On Saturday, protesters marched from the Italian Embassy to the Home Office in London to protest against the British and European states’ treatment of refugees coming through Libya and other countries.
Amnesty International called for the demonstrations, which began at the Italian Embassy. This is due to the Italian government’s support and financing of Libya’s Coast Guard to return refugees to Libya.
Ulrike Schmidt, an Amnesty coordinator told Socialist Worker newspaper that over 1,500 immigrants have been intercepted by the Libyan Coast Guard, “Italy finances Libya,” she said. “Of those intercepted and returned only 600 could later be accounted for, between January and June this year, some 700 migrants have died in the sea,” she added.
“Nobody enters those little boats unless they have to, these are people who hope to find a place of safety. Libya is not a safe place for them.”
The protesters then marched to the Maltese Embassy, chanting, “Refugees are welcome here.”
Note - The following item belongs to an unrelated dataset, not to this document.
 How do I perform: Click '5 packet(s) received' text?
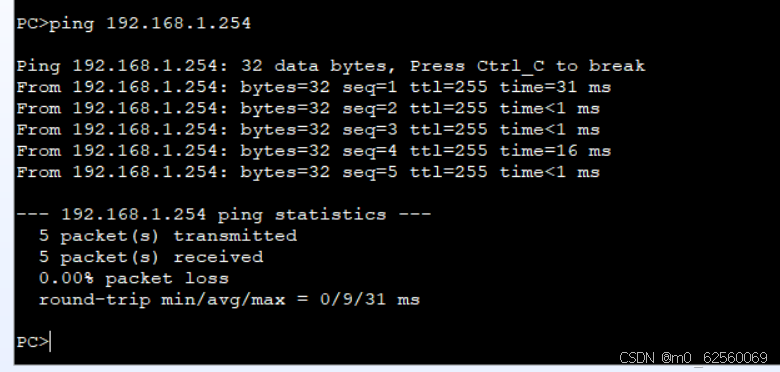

Outside the Embassy, activists discussed the “El-Hiblu 3”—three refugees aged 19, 16, and 15 who negotiated passage for 108 migrants on an oil tanker off the coast of Libya.
In March 2019, over 100 migrants were rescued by the El-Hiblu 3 from a sinking dinghy. They were told to head back to the Libyan coast, but the three young refugees negotiated a route to Malta.
The Maltese government charged them with terrorism—meaning they could face life imprisonment. “We demand freedom and justice for the El-Hiblu 3,” one activist said. “The charges are extreme, unfair, and arbitrary.”
Notably, dozens of African migrants in Europe staged a protests in front of the United Nations (UN) headquarters in Geneva, denouncing the repeated attacks on migrants and asylum seekers in Libya.